====== Dataset ======

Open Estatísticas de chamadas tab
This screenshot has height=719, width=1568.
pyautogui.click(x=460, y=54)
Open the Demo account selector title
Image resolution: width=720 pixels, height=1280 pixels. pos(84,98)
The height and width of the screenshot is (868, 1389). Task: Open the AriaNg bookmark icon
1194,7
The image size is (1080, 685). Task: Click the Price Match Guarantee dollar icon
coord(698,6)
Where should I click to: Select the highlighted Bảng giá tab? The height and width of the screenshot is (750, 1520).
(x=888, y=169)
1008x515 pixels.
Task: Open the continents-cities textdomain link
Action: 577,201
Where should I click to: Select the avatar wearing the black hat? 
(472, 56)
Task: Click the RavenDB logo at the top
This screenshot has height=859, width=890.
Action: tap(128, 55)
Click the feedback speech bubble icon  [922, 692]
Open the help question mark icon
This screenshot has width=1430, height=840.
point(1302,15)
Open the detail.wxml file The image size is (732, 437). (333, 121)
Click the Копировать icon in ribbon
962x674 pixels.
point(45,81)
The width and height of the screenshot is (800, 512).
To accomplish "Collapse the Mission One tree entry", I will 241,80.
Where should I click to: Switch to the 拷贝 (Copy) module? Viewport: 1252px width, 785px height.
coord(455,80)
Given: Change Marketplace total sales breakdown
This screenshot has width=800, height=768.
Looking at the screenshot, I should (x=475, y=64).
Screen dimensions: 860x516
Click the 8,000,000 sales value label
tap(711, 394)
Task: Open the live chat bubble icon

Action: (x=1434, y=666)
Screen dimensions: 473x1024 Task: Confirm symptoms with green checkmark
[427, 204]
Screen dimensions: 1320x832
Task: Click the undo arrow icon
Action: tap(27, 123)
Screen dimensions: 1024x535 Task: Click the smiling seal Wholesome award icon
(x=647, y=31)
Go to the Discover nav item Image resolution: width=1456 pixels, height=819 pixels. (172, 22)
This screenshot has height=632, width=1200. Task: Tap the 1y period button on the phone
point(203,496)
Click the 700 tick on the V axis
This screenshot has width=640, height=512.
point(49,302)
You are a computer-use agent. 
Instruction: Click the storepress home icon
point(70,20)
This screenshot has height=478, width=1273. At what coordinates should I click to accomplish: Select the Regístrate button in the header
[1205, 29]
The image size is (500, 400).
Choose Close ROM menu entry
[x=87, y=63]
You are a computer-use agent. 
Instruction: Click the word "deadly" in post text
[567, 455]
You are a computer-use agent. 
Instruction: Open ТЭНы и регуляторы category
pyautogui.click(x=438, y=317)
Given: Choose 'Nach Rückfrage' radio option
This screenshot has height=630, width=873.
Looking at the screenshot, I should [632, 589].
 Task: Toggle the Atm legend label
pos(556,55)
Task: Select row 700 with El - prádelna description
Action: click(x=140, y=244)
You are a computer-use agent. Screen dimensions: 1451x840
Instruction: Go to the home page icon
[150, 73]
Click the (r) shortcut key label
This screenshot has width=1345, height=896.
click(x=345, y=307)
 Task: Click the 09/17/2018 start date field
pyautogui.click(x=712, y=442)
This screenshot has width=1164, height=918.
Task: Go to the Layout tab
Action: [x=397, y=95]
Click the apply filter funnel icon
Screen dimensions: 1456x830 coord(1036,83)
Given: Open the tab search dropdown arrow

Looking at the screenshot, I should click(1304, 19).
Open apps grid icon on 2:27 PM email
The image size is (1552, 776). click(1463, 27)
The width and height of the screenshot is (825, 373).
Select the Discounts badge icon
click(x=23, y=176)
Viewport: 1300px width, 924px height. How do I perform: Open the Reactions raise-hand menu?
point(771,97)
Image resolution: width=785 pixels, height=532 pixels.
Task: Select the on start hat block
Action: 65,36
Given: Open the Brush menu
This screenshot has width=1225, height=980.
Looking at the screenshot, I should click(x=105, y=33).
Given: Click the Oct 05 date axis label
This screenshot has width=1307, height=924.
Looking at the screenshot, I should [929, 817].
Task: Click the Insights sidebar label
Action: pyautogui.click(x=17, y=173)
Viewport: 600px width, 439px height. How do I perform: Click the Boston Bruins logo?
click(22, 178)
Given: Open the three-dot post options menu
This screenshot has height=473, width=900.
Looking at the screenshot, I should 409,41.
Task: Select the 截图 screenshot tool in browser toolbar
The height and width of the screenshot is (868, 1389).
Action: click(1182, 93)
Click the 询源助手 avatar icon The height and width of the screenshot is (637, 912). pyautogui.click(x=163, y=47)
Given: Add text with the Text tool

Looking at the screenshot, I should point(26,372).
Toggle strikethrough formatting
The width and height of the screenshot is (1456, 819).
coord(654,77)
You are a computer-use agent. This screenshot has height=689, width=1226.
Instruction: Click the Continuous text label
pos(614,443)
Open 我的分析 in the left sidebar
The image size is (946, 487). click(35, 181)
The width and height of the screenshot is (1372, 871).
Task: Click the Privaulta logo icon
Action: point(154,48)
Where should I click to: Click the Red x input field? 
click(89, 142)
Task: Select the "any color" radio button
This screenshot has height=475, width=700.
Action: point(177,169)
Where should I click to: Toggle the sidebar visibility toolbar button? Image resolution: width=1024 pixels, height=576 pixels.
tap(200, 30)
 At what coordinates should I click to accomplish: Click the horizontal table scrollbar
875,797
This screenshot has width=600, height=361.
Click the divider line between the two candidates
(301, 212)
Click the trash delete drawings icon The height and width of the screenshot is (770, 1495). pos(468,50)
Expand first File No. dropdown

======

• _Task_:
Reproduce everything from the line containing "At what coordinates should I click to accomplish: Click" down to the end of the listing, with "divider line" replaced by "separator line" and nothing else changed.

• _Complete response_:
 At what coordinates should I click to accomplish: Click the horizontal table scrollbar
875,797
This screenshot has width=600, height=361.
Click the separator line between the two candidates
(301, 212)
Click the trash delete drawings icon The height and width of the screenshot is (770, 1495). pos(468,50)
Expand first File No. dropdown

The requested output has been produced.